--- ZADANIE TEKSTOWE ---
Zbierz, proszę, z poniższych danych wejściowych wszystkie wiersze zawierające słowo „Choose” i przepisz je.

--- DANE WEJŚCIOWE ---
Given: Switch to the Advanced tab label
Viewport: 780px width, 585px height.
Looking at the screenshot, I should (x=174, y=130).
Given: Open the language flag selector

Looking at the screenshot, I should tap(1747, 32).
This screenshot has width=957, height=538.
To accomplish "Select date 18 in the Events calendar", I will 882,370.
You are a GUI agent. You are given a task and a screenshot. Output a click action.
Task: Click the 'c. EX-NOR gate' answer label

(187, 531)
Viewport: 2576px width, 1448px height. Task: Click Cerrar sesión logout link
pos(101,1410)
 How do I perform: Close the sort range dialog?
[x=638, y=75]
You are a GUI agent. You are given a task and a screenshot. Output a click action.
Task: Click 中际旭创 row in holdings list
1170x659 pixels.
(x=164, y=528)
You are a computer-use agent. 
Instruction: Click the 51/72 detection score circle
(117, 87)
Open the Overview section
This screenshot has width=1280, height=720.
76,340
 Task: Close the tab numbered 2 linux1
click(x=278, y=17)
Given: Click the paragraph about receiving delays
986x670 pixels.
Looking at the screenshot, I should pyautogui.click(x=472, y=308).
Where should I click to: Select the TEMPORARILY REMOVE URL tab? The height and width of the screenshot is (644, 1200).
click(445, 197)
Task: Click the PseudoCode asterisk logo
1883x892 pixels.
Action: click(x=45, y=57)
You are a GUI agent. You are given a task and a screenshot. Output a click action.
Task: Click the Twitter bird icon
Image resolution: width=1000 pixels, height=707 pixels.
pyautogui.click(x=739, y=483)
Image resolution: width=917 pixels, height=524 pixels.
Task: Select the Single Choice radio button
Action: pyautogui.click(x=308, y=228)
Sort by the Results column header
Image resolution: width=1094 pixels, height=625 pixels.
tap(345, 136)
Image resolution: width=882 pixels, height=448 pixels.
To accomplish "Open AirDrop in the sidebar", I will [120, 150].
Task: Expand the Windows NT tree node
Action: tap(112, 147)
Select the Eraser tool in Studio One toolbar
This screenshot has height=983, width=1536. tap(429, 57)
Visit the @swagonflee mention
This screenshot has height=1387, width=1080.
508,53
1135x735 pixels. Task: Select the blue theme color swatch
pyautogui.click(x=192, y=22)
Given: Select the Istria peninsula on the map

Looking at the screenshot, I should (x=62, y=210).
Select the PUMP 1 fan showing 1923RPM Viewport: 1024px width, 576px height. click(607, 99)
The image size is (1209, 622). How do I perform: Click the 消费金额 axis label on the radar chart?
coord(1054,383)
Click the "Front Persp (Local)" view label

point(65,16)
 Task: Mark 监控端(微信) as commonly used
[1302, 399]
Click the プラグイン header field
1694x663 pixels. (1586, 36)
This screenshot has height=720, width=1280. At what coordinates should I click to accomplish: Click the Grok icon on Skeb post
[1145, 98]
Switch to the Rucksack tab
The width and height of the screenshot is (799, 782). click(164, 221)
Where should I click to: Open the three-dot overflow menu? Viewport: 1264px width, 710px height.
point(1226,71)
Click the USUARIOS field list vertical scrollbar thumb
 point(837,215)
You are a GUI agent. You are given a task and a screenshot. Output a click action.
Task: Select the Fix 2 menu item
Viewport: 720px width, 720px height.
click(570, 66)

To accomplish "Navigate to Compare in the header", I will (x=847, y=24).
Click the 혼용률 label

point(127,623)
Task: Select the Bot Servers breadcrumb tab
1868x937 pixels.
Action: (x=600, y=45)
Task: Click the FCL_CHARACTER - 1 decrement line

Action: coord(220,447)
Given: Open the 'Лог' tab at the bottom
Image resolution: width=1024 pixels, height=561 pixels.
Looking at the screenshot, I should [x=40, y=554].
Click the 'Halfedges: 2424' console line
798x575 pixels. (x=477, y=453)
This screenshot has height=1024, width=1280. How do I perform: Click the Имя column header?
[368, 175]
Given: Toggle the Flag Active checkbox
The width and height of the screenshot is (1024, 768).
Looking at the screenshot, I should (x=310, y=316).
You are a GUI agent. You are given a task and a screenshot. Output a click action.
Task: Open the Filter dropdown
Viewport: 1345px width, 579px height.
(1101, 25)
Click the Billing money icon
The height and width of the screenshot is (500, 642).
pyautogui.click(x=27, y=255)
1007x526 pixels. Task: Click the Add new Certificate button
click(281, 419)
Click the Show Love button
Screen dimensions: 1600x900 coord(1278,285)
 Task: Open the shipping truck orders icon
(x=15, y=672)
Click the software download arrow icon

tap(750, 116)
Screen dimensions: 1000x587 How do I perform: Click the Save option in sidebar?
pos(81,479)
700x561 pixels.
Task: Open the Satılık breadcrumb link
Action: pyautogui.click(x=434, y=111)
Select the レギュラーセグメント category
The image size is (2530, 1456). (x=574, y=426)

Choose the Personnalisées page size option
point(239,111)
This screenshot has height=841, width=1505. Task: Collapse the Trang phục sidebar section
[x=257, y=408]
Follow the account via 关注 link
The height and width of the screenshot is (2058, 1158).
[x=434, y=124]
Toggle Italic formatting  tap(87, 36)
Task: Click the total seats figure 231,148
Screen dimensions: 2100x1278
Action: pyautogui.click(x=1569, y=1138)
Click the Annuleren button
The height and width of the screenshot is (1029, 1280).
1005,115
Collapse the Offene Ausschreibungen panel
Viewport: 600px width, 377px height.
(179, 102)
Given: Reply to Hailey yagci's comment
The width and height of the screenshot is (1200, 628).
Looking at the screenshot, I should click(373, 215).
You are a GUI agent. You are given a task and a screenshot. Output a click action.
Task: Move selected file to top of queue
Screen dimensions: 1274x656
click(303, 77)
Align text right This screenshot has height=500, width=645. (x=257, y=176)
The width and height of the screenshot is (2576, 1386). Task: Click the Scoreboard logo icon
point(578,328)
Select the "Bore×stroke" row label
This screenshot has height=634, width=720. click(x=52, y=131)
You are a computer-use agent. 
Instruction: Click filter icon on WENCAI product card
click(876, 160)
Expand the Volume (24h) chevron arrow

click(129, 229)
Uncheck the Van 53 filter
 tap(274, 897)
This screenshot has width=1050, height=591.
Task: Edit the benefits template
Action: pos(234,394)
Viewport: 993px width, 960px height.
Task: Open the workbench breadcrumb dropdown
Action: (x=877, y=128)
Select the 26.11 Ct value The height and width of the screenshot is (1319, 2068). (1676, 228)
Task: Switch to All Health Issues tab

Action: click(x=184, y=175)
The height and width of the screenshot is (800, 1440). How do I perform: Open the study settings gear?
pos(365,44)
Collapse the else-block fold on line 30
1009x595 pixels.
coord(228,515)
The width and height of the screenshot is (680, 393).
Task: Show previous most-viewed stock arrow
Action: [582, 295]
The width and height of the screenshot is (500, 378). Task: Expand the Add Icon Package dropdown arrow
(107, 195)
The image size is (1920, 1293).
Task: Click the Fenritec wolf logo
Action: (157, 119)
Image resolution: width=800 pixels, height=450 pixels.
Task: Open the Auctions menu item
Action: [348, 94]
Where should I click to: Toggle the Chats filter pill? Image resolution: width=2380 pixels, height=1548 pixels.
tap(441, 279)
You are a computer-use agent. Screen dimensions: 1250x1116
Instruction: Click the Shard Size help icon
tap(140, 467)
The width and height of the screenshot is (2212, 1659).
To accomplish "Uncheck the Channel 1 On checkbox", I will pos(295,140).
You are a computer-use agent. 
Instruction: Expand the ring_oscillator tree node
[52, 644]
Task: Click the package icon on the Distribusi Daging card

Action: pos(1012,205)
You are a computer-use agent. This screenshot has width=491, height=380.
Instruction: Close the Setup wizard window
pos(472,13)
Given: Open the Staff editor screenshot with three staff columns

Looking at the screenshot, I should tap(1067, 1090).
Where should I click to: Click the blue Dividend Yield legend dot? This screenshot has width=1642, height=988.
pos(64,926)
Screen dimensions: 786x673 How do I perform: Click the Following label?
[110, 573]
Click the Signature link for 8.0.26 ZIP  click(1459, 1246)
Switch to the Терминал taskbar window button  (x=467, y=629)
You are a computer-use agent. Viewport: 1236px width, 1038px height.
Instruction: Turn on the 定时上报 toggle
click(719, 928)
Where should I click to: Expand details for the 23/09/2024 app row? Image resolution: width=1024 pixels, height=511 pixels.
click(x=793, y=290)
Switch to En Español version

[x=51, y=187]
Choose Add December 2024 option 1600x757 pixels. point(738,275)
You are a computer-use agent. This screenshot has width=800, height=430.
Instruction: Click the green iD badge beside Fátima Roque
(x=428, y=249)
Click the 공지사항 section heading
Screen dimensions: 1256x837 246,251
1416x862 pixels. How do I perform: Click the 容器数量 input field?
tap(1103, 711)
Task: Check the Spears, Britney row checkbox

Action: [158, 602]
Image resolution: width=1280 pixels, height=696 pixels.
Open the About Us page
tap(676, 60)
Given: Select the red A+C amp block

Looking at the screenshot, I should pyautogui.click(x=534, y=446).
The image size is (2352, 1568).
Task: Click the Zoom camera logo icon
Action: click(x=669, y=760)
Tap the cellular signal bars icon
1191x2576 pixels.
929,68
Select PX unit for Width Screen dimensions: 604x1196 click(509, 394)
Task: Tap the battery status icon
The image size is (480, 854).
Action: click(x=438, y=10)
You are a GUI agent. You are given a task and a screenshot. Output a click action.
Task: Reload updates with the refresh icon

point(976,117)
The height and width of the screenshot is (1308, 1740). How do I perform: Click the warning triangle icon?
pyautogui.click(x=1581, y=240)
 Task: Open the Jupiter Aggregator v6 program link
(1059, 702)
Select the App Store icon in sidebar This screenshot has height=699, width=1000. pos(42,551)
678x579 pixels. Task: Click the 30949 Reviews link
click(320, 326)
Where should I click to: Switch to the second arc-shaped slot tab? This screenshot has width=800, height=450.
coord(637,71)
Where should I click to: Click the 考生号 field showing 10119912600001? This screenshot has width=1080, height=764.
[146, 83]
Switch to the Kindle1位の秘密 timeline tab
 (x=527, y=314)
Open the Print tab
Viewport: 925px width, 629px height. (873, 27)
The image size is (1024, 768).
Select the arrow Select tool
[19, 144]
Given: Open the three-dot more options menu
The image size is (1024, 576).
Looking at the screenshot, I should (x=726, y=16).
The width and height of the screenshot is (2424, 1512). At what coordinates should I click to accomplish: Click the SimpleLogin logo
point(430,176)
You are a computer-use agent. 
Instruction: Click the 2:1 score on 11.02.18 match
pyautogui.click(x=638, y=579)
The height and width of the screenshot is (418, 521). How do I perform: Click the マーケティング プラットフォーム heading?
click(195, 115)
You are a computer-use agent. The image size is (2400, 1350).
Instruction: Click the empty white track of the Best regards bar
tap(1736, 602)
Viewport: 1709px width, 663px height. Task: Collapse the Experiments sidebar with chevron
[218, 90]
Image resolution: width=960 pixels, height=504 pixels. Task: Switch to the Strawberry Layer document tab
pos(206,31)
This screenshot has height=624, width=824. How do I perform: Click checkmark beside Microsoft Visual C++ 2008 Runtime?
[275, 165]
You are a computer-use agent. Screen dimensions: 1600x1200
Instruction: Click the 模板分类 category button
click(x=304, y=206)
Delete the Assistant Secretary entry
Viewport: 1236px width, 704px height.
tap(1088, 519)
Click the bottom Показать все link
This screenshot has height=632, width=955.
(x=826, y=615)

--- ROZWIĄZANIE ZADANIA ---
Choose the Personnalisées page size option
Choose Add December 2024 option 1600x757 pixels. point(738,275)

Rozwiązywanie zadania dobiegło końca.